Enhanced chemoresistance and tumor sphere formation as a laboratory model for peritoneal micrometastasis in epithelial ovarian cancer

Vol. 51 No. 2, 2010


Olga Soritau, C. I. Tomuleasa, Emoke Pall, Piroska Virag, Eva Fischer-Fodor, V. Foris, Otilia Barbos, Corina Tatomir, G. Kacso, A. Irimie

Background and Purpose: Ovarian cancers are composed of heterogeneous cell populations, including highly proliferative immature precursors and differentiated cells that may belong to different lineages. The main reason why epithelial ovarian cancer is difficult to treat is the unusual mechanism of dissemination that involves local invasion of pelvic and abdominal organs. But, unlike many other carcinomas, initial dissemination rarely requires blood or lymph vessels.
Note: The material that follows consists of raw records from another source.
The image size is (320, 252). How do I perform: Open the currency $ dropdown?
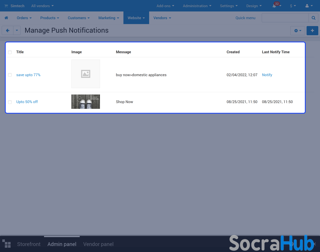(x=293, y=6)
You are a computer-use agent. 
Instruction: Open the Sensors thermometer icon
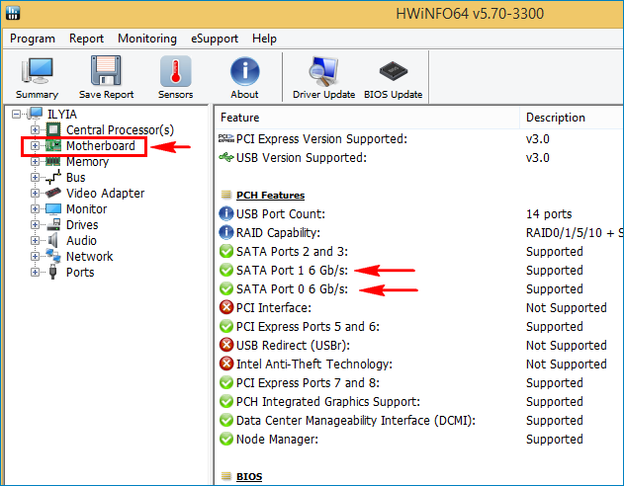(x=176, y=77)
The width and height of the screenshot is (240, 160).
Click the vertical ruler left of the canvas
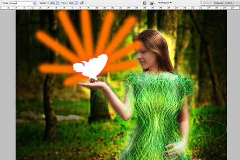tap(1, 80)
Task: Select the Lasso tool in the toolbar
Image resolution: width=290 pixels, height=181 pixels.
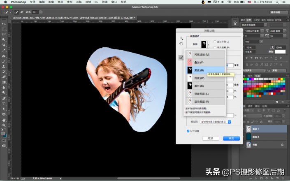Action: click(4, 35)
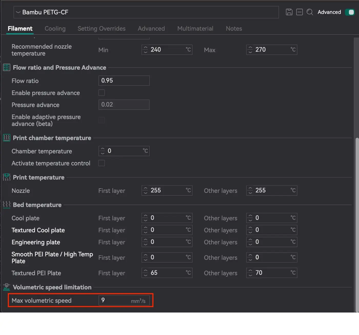Click the stepper arrows on Chamber temperature

pos(103,151)
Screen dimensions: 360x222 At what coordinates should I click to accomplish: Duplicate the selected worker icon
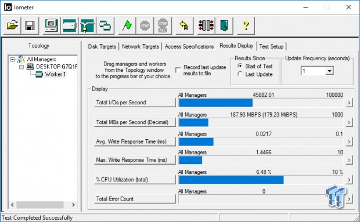(105, 26)
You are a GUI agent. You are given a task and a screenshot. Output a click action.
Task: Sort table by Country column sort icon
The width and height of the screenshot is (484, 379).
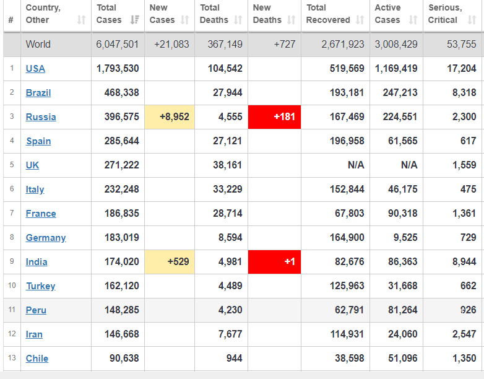point(82,20)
Because it has been proven that aggregates of malignant cells within the ascites of patients diagnosed with ovarian cancer represent an impediment to cure such cancers, in the present study we adopted suspension culture combined with anti-cancer regimens as a laboratory strategy for research of the initial process of peritoneal micrometastasis. Experimental Design: MLS human ovarian cancer cells were cultured in serum-free medium. Cells of passage eight were treated in combination with the anticancer agent doxorubicin at different peak plasma concentrations for 24 hours, and then maintained under suspension culture. The acquired increased aggressiveness properties was confirmed by multidrug resistance assays and by their ability to grow in an anchorage-independent manner in vitro as tumor spheroids. Results: Cells selected after chemotherapy had a increased proliferative potential, eliminated Rhodamine 123 in culture and also formed spheroids in suspension. Conclusions: Here we present direct evidence that the metastasis of human ovarian cancer may be a result of transformation and dysfunction of immature precursor cells in the ovary. Also, spheroid formation may represent a key component of chemotherapy recurrence and a better understanding of these 3D structures can contribute to the development of new treatments for metastatic carcinoma.